## WORK REQUEST:
Give back the full listing exactly as it appears below.

## STORED DATA:
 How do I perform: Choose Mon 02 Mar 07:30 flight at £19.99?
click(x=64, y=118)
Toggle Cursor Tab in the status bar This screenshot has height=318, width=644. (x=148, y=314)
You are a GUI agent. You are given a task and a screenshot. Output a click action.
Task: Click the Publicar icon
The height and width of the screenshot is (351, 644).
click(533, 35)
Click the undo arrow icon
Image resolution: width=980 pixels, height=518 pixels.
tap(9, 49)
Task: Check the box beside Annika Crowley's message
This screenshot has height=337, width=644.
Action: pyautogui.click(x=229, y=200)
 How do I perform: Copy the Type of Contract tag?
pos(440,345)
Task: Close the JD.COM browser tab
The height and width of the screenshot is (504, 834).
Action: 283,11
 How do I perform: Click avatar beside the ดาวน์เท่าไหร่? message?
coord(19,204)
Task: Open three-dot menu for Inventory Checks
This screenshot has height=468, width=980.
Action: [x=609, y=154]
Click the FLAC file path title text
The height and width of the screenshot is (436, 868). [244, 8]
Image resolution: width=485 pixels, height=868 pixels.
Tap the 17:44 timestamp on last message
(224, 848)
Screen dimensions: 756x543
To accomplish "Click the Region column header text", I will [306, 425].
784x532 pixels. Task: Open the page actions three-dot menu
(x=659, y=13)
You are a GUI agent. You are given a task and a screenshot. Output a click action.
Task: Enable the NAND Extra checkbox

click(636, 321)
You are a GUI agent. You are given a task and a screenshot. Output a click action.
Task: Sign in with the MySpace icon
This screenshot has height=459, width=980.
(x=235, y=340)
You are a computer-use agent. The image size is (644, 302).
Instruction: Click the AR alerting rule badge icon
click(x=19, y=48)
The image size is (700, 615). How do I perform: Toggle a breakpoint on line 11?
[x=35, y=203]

## RESPONSE TO THIS TASK:
 How do I perform: Choose Mon 02 Mar 07:30 flight at £19.99?
click(x=64, y=118)
Toggle Cursor Tab in the status bar This screenshot has height=318, width=644. (x=148, y=314)
You are a GUI agent. You are given a task and a screenshot. Output a click action.
Task: Click the Publicar icon
The height and width of the screenshot is (351, 644).
click(533, 35)
Click the undo arrow icon
Image resolution: width=980 pixels, height=518 pixels.
tap(9, 49)
Task: Check the box beside Annika Crowley's message
This screenshot has height=337, width=644.
Action: pyautogui.click(x=229, y=200)
 How do I perform: Copy the Type of Contract tag?
pos(440,345)
Task: Close the JD.COM browser tab
The height and width of the screenshot is (504, 834).
Action: 283,11
 How do I perform: Click avatar beside the ดาวน์เท่าไหร่? message?
coord(19,204)
Task: Open three-dot menu for Inventory Checks
This screenshot has height=468, width=980.
Action: [x=609, y=154]
Click the FLAC file path title text
The height and width of the screenshot is (436, 868). [244, 8]
Image resolution: width=485 pixels, height=868 pixels.
Tap the 17:44 timestamp on last message
(224, 848)
Screen dimensions: 756x543
To accomplish "Click the Region column header text", I will [306, 425].
784x532 pixels. Task: Open the page actions three-dot menu
(x=659, y=13)
You are a GUI agent. You are given a task and a screenshot. Output a click action.
Task: Enable the NAND Extra checkbox

click(636, 321)
You are a GUI agent. You are given a task and a screenshot. Output a click action.
Task: Sign in with the MySpace icon
This screenshot has height=459, width=980.
(x=235, y=340)
You are a computer-use agent. The image size is (644, 302).
Instruction: Click the AR alerting rule badge icon
click(x=19, y=48)
The image size is (700, 615). How do I perform: Toggle a breakpoint on line 11?
[x=35, y=203]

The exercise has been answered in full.